[Collected data]
——

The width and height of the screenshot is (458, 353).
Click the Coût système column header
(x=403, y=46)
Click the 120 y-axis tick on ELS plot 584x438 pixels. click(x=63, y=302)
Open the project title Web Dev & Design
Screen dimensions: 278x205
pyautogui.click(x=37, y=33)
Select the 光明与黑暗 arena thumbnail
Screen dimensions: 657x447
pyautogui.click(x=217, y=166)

——

◆ Problem requirements ◆
Quote only the lines from the one containing "Click the Coût système column header" through the final line of the records, with both ends included.

◆ Solved problem ◆
Click the Coût système column header
(x=403, y=46)
Click the 120 y-axis tick on ELS plot 584x438 pixels. click(x=63, y=302)
Open the project title Web Dev & Design
Screen dimensions: 278x205
pyautogui.click(x=37, y=33)
Select the 光明与黑暗 arena thumbnail
Screen dimensions: 657x447
pyautogui.click(x=217, y=166)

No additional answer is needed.